That which in a sense we excrete from ourselves, furnishes the
basis for what we again use from the Earth. Thus far one can
think, according to the theoretical results arrived at by
Science.
Spiritual Science leads us further, I must remind you of what I
have told you. It is true that man lays aside his physical body
when he goes with his soul and spirit into the Spiritual
worlds; but I also told you that the physical body, which is
laid aside, signifies just that which builds up the Earth
again.
As
in our expiration we give carbon to the plant-world, so we give
our body to the entire Earth. And what we see around us, my
dear friends, is simply the product of such beings as
ourselves, beings who, during the Moon, Sun and Saturn epochs
were our predecessors, and who gave to the Earth that which
composes the Earth to-day. When future worlds come, there will
live in them that which we now excrete as our bodily substance.
That is a thought of infinite scope, if one follows it out,
because from our knowledge of nature (which is but a
half-knowledge), we can get the connection of man with the
entire world, and it is important that we should get that,
extremely important; for if we bring together all that has been
laid down as a foundation in our earlier lectures, we must say;
that in our entire human nature, not merely in our thinking but
in our entire nature, even as far as our external body, lives
what we have worked upon in ourselves as our moral ideals.
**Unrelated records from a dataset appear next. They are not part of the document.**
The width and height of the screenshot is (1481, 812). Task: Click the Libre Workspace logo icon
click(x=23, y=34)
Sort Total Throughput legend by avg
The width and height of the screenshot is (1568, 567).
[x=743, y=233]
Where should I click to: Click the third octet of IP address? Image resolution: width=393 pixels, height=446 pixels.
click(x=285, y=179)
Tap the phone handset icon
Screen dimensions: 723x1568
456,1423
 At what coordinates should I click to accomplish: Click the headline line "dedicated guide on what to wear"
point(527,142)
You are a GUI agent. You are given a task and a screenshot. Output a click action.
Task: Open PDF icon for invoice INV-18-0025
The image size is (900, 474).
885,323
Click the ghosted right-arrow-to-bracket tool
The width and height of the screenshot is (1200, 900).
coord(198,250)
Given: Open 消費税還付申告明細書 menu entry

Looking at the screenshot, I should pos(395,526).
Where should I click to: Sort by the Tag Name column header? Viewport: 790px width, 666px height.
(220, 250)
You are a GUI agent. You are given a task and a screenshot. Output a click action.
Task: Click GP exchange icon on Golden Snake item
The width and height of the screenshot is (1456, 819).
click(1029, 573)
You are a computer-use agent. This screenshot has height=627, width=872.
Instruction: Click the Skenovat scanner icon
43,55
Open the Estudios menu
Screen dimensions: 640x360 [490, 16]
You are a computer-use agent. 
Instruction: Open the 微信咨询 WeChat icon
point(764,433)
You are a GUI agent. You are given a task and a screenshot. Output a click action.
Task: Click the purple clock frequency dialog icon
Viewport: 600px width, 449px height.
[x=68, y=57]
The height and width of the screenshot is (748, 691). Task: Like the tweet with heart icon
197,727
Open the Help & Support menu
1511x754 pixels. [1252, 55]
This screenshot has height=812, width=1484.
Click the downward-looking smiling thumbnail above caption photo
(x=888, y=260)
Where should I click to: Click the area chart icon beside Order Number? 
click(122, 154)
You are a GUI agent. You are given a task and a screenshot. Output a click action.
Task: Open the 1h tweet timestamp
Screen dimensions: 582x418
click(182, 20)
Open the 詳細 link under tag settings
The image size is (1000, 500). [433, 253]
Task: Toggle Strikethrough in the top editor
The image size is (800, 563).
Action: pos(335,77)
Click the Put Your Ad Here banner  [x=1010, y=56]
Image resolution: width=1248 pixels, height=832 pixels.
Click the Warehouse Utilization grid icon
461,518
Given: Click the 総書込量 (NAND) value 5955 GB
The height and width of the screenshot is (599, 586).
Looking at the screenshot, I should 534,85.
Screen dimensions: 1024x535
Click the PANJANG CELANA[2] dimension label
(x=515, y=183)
That
dualistic philosophy, which can build no bridge between the
natural world and the moral sphere, cannot imagine how what we
have in our moral ideals can be connected with the very
processes in our muscles; but if one can look at the world as
we have tried to do in our recent lectures, one sees how what
we think in our moral ideals incorporates itself into the very
processes of our body. One sees that the Spiritual and bodily
processes are interwoven and form a unity.
This method of looking at things ought to become general. If
only it were taken up as part of the education of children,
human beings would grow up who would not look on one side to a
world developed from a nebulous condition, out of which, the
Sun, the Stars and the Planets have condensed, and from which
too, through the welding-together of matter void of morale or
being, humanity has developed in order finally to return back
into a purely natural condition. That which springs up in our
souls as moral Ideals would then again be one with what
stood at the starting point of our Cosmic evolution in its
purely natural existence. We human beings would then realise
that we are called upon to incorporate into the life of nature,
what we experience as moral ideals. And then, in future worlds,
we should know that what we now experience morally will
re-appear as the Laws of Nature.
If
only children could grow up to-day under the influence of such
a perception, they would be able to take their place in the
world in such a way that they would feel themselves as part of
the Cosmos, and would thereby have a feeling for life drawn
from these very forces which they would absorb into themselves
with their knowledge of the Cosmos. Indeed, being educated to
action, they would then know that whatever they do is to be
imprinted in the entire Cosmos. If only that were the
prevailing feeling, how differently human beings would live;
whereas to-day man asks himself: “What am I really in
this world?” He sees himself standing alone, sprung forth
from indefinite Nature-forces, and permeated with moral ideals
like soap bubbles. Such a man can be crippled in his very
feeling for life. When he looks up to the stars he sees them
passing through Cosmic space, but he feels he has no connection
with them. They themselves have only arisen in a natural way.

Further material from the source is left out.